Etienne (Kad Merad), aktor prowadzący warsztat teatralny w więzieniu, proponuje wystawić „Czekając na Godota” Samuela Becketta. Początkowo niechętna grupa kilku skazanych, z czasem angażuje się w próby poważnego przedsięwzięcia.
Jest jednocześnie głośno, wesoło i filozoficznie. Wspólne wycieczki poza areszt zbliżają mężczyzn. Między reżyserem i aktorami rodzi się specyficzna więź. Jej zwieńczenie nastąpi podczas premiery w Paryżu.
Reżyser i odtwórca głównej roli o filmie
– Na planie mogliśmy poczuć cały emocjonalny, komiczny i dramatyczny potencjał tej grupy więźniów, którzy znajdowali się lata świetlne od Becketta, ale tak naprawdę byli dużo bliżej świata przedstawionego w sztuce „Czekając na Godota” niż ktokolwiek mógł to sobie wyobrazić – podkreśla reżyser Emmanuel Courcol.

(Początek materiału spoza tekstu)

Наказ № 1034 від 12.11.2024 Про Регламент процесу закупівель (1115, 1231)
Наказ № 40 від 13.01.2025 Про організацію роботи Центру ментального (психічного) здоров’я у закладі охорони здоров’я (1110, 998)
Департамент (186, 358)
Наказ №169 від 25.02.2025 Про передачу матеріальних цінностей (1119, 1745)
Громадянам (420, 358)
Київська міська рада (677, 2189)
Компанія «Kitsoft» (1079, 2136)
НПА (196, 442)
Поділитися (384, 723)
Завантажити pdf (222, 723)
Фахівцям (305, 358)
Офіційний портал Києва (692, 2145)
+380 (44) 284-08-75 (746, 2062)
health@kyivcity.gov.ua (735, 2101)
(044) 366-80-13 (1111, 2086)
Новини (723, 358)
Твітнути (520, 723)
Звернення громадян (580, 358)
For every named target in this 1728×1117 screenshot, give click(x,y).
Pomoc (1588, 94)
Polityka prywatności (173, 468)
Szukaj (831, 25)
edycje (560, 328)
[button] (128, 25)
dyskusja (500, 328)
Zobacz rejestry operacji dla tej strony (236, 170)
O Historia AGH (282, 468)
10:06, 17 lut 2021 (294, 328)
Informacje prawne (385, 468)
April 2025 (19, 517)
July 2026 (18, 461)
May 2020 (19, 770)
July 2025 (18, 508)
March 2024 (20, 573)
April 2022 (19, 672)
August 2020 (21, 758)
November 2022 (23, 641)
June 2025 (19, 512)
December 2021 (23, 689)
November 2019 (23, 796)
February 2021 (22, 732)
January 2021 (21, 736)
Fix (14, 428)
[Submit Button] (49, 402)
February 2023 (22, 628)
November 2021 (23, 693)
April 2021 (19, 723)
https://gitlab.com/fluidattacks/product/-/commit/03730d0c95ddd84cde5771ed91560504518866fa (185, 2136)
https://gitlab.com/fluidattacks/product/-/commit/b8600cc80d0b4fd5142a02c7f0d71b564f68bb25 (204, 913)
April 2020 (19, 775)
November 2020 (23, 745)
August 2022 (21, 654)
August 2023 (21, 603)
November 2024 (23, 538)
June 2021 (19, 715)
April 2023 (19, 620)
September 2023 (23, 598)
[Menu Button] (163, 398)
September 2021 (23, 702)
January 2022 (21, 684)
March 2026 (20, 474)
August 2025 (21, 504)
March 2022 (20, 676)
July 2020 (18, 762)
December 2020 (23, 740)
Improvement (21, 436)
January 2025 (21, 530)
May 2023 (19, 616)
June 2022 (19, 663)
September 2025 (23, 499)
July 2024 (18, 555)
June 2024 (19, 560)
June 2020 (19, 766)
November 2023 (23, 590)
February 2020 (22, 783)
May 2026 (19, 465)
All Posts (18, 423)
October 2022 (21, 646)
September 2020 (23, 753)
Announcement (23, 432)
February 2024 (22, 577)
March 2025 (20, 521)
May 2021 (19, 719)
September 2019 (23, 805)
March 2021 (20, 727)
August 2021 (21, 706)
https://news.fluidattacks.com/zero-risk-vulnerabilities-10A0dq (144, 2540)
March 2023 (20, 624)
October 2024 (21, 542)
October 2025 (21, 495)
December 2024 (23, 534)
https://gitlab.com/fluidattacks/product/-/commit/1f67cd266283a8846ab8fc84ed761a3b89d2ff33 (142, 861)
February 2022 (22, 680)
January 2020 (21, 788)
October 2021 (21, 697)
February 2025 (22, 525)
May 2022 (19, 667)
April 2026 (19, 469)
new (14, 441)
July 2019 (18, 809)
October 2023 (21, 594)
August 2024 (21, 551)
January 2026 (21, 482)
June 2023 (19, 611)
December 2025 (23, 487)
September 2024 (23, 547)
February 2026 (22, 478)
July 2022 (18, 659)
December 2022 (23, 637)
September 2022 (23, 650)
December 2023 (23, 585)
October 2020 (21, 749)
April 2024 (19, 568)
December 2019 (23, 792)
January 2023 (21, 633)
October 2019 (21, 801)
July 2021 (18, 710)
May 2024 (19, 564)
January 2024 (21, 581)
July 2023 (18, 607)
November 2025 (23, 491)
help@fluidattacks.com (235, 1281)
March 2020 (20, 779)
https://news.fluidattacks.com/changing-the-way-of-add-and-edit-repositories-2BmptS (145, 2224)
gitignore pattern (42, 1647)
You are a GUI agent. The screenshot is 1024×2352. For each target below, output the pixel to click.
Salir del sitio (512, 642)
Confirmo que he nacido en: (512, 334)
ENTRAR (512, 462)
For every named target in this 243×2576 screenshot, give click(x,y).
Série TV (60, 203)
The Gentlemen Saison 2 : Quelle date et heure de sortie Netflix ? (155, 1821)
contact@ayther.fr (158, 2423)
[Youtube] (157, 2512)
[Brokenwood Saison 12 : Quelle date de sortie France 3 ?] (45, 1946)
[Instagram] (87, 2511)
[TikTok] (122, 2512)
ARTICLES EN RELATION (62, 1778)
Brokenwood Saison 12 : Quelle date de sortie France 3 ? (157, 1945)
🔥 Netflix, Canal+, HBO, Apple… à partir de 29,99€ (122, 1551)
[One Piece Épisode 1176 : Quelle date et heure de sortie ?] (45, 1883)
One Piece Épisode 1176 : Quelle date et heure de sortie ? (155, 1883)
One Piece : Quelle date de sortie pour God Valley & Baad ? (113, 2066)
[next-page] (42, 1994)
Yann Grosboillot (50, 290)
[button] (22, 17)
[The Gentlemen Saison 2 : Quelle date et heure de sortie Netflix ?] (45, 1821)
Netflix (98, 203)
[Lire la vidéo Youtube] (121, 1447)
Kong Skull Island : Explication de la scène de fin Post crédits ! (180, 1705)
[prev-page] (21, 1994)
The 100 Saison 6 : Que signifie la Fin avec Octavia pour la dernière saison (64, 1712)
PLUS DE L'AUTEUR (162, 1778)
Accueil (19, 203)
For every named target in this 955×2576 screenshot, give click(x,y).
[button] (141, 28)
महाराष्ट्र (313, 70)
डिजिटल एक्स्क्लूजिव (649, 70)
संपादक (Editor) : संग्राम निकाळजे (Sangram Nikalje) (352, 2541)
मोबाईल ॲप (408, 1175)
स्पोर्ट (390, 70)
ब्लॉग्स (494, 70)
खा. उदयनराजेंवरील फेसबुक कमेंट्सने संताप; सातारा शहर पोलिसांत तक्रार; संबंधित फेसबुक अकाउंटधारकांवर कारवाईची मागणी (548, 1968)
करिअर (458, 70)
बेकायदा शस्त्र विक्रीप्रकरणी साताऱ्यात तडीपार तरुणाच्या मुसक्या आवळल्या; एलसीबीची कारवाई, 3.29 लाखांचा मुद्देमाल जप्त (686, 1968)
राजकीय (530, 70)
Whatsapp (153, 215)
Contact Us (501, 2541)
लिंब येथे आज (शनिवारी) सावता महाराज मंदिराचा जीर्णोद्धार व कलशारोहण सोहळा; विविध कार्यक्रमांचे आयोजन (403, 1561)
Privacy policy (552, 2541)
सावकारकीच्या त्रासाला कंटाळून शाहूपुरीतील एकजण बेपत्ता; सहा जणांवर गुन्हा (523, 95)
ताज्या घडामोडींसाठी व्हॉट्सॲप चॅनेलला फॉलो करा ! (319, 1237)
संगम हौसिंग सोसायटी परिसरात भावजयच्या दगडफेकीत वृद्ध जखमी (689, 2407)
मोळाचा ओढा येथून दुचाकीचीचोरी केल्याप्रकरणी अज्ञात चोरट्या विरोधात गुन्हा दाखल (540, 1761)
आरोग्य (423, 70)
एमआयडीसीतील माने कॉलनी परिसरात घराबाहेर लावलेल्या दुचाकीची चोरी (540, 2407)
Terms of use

– We Francji jest wielu dobrych scenarzystów, ale takich, którzy napisaliby aż tak dobry scenariusz, z ważną rolą, którą mógłbym zagrać, jest naprawdę niewielu. Spodobał mi się także fakt, że scenariusz został zainspirowany prawdziwą historią. To nadało temu filmowi innego wymiaru. To nie jest po prostu ciekawa historia, to coś, co naprawdę się wydarzyło – mówi odtwórca głównej roli Kad Merad.